What you are asked to do -
In the profile of Alex Liatsos below, which high school is listed for him?

Text block -
* * * * *

No. 4 – AEL Limassol
- Position: Power forward
- League: Cyprus Basketball Division 1

Personal information
- Born: November 18, 1980 (age 44) Limassol, Cyprus
- Nationality: Cypriot
- Listed height: 6 ft 7 in (2.01 m)
- Listed weight: 215 lb (98 kg)

Career information
- High school: River Rouge (River Rouge, Michigan)
- College: Olney Central (1998–2000) Ohio (2000–2002)
- NBA draft: 2002: undrafted
- Playing career: 2002–present

Career history
- 2003–2004: A.G.O.R
- 2005–2006: UJAP Quimper 29
- 2007–2008: Ilysiakos
- 2009–2011: Forex Time Apollon
- 2012–present: Proteas AEL

= Alex Liatsos =

Cypriot basketball player (born 1980)

Alexandros "Alex" Liatsos is a Cypriot professional basketball player who currently plays for Proteas AEL of the Cyprus Basketball Division 1. He played college basketball with the Ohio Bobcats men's basketball team and Olney Central College from 1998 to 2002. Liatsos also represents Cyprus in international competition and FIBA events. He has competed with the national team on multiple occasions.

* * * * *

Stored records
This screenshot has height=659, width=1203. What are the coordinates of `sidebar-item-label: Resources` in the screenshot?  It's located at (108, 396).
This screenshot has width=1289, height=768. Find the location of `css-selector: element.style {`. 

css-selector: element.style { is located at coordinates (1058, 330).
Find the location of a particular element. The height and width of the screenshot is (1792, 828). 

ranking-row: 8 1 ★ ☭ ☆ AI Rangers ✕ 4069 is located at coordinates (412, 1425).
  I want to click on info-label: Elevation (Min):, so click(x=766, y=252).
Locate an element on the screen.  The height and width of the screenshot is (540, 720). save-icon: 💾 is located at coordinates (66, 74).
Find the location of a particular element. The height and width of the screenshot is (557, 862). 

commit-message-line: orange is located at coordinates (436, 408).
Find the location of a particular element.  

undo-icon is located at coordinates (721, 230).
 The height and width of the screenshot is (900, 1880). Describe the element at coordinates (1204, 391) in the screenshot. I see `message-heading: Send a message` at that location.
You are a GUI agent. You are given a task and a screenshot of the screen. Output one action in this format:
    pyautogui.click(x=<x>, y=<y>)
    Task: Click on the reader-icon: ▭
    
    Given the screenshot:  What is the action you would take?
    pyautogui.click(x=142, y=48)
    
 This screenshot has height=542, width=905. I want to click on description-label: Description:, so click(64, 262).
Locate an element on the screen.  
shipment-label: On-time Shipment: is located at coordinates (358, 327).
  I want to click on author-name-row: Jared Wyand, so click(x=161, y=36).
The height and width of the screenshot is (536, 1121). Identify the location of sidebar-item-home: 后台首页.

* * * * *

Exercise answer -
River Rouge, in River Rouge, Michigan.